» INSTRUCCIONES DE LA TAREA: Según el texto sobre el calvario de Alloza, ¿en qué época se cree que fue fundado?

» TEXTO:
<<<<

Centro de Estudios Locales de Andorra
El calvario de Alloza (Teruel) está situado en un pequeño monte junto al pueblo, en un recinto bien delimitado, con calles en las que surgen capillas y cipreses. No está dispuesto al azar, sus promotores lo diseñaron con la finalidad decidida de crear un centro de devoción importante, y en la actualidad es el único de la zona que mantiene intacta una primitiva estructura que reproducía el espacio real de Tierra Santa.
Es indudable la importancia botánica y paisajística de su grupo de cipreses, así como el valor artístico de la ermita del Santo Sepulcro, con interesantes azulejos, una colección de pinturas flamencas sobre cobre y murales en la bóveda.
La antigüedad que se atribuye a algunos cipreses y el propio diseño respaldan la hipótesis de que fue fundado en la segunda mitad del siglo XVI, al igual que los de Calanda o Alcorisa.
El rasgo distintivo de los calvarios turolenses es un camino en zigzag o lazadas en la ladera de un pequeño monte, con las estaciones en peirones o columnas. Cierta corriente de pensamiento propugnó que debía reproducir con exactitud el escenario de Jerusalén. El calvario de Alloza conserva esta estructura mimética.
El primer trecho asciende suavemente desde la estación I hasta la V en línea recta y aquí gira a la derecha y va trazando lazadas en las que aparecen el resto de capillas. Su creador siguió las instrucciones sobre el número de calles (nueve), la distancia entre estaciones y la orientación, que obliga a subir por la derecha o dirección este y bajar por la izquierda, dando una vuelta en sentido contrario a las agujas del reloj (como hacían en general las procesiones).
A lo largo del tiempo el calvario ha sufrido algunas transformaciones. Por ejemplo, la portada de acceso al recinto ha sido reformada en varias ocasiones: en el siglo XIX había una puerta de madera, decorada con los símbolos de la pasión (gallo, látigo, corona de espinas, clavos, etc.) como en Calanda y Castelserás. A principios del siglo XX la sustituyó un arco de medio punto (una baldosa cerámica anunciaba: “Entrada al Calvario”), que se reconstruyó hacia 1962 con ladrillo visto de color rojo y se rehizo otra vez en 2015 con ladrillo artesanal.
En el tramo de bajada se encuentra la Vía Matris Dolorosae o vía de los Dolores, siete peirones que señalan los episodios principales de la vida dolorosa de la Virgen por medio de una imagen con tantas espadas en el corazón como representa el número del dolor, y la letrilla correspondiente. Estas columnas también se modificaron al menos en tres momentos. Las primitivas, que eran de hierro, estaban estropeadas a mediados del siglo XIX y se construyeron unos peirones de ladrillo remozados de yeso y pintados de blanco, con tejadillo y hornacina. Los actuales pilares datan de alrededor de 1962, cuando se levantaron con ladrillo rojo y variaron ligeramente su colocación; por entonces la vía fue empedrada.

>>>>

» Registros de datos recopilados:
<<<<

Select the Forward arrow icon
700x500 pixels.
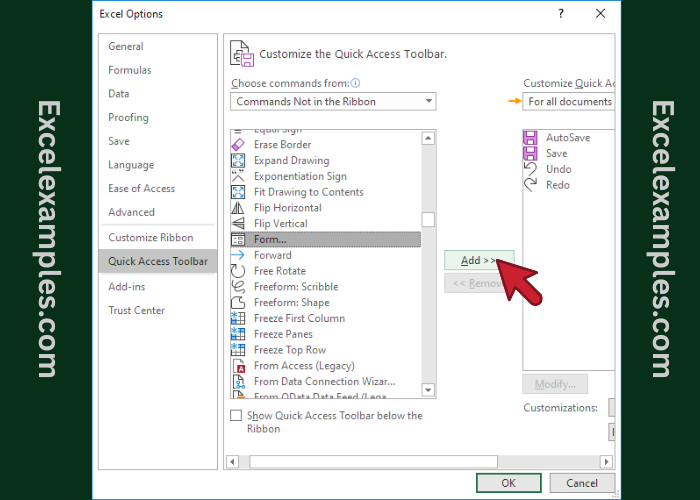(x=238, y=255)
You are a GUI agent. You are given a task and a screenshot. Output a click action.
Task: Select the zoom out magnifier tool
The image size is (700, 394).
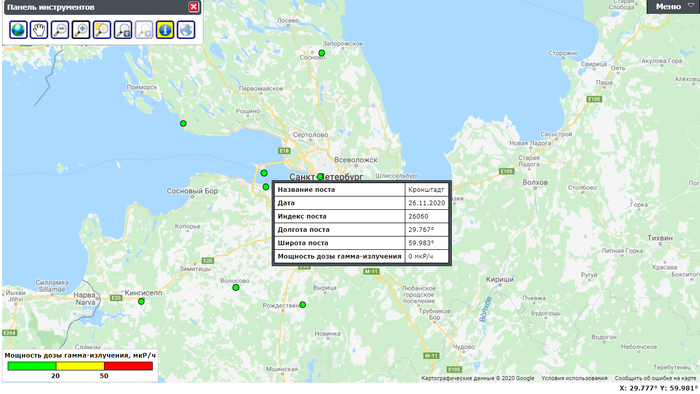(60, 30)
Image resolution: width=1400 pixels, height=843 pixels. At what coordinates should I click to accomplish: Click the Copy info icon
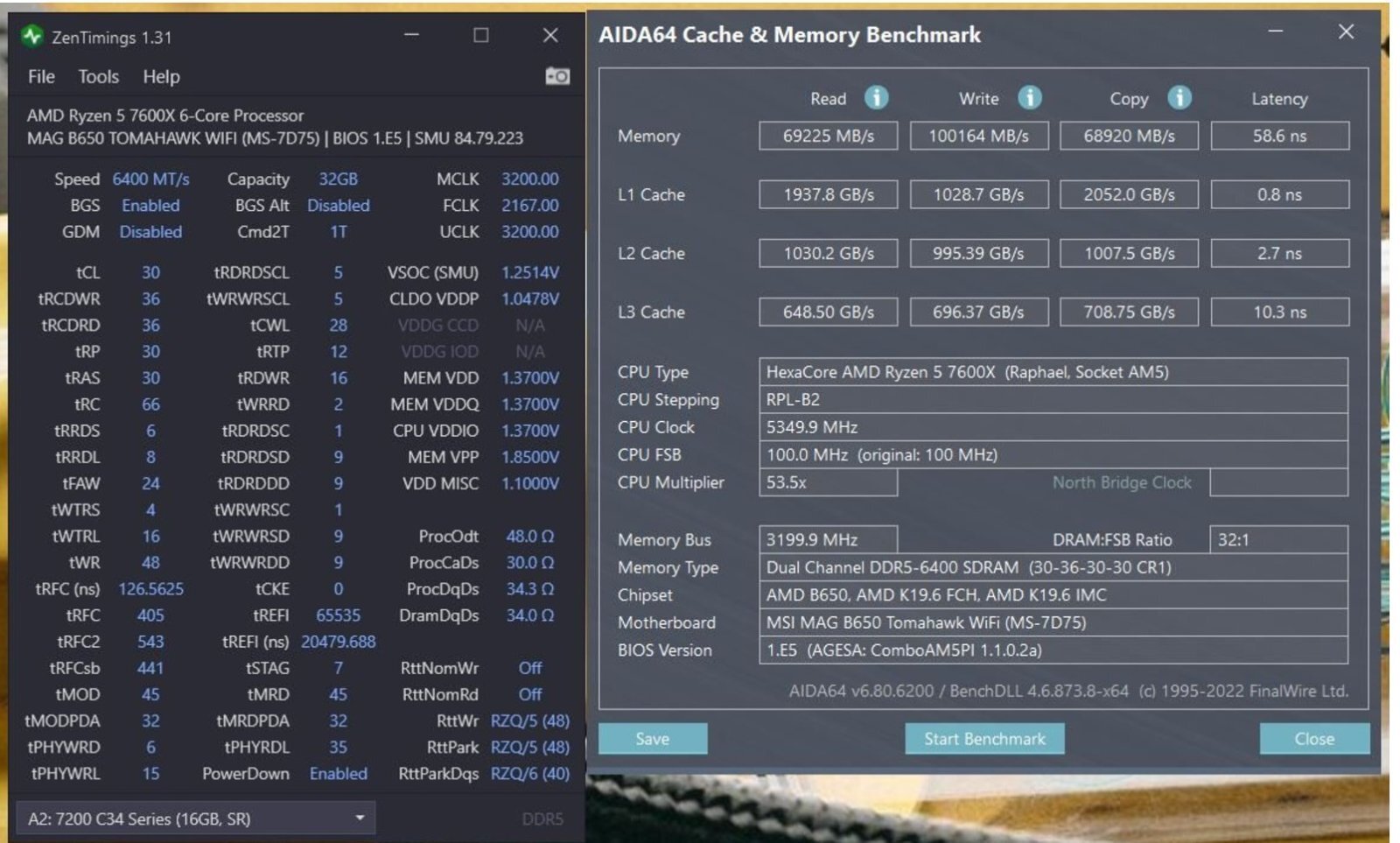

>>>>

» RESULTADO DE LA TAREA: En la segunda mitad del siglo XVI.